Start of DATA PROVIDED

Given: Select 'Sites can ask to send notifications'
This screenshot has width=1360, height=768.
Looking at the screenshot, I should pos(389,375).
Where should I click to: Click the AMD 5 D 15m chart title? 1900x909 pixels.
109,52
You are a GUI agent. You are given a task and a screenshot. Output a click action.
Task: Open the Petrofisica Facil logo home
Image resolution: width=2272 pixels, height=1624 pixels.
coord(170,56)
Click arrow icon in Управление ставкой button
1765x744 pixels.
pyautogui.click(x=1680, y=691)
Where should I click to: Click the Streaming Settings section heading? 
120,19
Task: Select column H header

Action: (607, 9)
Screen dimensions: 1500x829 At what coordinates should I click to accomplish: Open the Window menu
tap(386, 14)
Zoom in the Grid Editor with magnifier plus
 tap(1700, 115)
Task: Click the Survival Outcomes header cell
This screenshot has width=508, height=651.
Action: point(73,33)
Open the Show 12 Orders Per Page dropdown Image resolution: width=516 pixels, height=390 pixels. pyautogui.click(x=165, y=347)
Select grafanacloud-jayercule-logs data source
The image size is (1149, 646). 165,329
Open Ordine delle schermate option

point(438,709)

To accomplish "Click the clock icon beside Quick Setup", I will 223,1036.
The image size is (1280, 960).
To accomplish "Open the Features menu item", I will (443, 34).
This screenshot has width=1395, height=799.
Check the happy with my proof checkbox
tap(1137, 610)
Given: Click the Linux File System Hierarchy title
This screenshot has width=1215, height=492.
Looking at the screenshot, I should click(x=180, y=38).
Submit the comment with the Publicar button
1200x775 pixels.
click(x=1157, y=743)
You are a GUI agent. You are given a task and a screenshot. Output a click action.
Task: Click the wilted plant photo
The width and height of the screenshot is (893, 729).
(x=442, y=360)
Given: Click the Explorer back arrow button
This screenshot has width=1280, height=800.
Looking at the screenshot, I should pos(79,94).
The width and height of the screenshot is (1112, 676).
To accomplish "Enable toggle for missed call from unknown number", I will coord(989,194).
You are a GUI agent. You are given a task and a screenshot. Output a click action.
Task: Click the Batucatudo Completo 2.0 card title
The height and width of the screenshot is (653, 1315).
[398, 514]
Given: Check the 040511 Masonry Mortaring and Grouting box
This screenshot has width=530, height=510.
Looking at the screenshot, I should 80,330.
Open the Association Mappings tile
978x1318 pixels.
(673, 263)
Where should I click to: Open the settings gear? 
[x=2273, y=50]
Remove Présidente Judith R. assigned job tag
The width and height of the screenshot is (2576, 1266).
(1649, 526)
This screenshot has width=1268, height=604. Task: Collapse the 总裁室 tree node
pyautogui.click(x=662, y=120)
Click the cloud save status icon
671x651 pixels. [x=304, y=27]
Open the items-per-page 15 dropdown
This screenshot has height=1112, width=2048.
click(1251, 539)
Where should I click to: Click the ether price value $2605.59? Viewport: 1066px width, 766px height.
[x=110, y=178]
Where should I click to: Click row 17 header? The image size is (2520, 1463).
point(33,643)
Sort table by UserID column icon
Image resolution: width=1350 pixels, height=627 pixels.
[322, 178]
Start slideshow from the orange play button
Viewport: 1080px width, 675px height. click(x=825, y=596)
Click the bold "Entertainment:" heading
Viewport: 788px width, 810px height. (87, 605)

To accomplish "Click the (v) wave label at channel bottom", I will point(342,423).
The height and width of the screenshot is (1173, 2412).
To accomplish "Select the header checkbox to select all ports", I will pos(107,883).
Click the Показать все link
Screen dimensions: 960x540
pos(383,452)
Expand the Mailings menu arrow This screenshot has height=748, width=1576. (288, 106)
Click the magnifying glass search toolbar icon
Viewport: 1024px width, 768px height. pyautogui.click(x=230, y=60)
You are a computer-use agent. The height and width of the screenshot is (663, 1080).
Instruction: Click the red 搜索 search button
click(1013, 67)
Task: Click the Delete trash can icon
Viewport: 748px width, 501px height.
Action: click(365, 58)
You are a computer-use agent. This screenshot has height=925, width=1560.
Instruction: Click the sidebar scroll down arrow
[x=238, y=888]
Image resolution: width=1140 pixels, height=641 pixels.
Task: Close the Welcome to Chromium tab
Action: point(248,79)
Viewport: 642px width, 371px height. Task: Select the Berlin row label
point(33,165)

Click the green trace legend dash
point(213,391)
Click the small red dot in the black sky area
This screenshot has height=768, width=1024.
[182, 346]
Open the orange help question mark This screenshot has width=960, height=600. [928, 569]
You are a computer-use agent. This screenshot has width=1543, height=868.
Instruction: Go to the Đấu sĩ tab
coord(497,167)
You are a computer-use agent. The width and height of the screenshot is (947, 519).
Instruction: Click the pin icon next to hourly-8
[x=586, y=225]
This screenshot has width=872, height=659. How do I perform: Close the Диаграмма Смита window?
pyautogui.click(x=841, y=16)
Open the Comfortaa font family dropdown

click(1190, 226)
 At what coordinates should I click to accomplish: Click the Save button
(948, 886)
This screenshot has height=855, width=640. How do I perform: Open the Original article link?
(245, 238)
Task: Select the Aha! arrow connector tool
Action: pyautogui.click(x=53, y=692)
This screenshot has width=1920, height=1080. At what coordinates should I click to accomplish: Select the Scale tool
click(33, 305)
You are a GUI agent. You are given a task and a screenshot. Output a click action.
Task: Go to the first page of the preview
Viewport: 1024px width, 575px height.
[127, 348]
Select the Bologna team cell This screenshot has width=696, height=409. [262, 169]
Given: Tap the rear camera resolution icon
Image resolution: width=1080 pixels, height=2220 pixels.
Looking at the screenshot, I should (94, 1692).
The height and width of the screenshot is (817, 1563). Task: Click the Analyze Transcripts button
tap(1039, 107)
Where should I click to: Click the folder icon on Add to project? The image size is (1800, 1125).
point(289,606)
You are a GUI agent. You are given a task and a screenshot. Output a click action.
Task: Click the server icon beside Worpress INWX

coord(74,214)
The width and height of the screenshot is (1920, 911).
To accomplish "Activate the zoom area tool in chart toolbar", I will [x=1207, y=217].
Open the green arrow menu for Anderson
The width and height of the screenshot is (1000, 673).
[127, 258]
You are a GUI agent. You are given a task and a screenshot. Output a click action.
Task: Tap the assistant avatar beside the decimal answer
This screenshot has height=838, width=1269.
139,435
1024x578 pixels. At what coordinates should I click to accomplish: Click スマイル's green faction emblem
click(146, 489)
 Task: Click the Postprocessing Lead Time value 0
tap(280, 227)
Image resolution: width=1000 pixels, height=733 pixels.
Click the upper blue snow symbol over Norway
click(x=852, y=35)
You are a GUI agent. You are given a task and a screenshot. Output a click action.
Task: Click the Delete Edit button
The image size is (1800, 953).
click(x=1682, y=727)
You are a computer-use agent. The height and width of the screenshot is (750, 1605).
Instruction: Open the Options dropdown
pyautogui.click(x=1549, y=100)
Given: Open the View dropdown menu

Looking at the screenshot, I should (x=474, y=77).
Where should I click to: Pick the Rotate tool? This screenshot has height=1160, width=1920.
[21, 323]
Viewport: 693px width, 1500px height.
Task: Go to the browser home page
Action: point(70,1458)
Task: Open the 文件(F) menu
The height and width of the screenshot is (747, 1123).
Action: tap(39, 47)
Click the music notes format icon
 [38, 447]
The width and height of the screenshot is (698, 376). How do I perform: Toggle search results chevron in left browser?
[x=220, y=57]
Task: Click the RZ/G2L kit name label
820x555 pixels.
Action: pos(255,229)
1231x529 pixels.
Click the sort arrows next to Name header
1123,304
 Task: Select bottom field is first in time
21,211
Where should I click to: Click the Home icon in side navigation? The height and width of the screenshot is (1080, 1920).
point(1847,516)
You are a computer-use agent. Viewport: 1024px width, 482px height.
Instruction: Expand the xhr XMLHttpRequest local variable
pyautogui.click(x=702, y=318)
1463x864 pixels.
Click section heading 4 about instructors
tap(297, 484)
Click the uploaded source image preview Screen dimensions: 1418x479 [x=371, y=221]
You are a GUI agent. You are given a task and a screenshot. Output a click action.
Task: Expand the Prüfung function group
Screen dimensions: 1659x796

End of DATA PROVIDED

GIVEN PROBLEM: Please count how many lines in the material above contain the word "next". Reply with the number alone.

EXERCISE RESPONSE: 2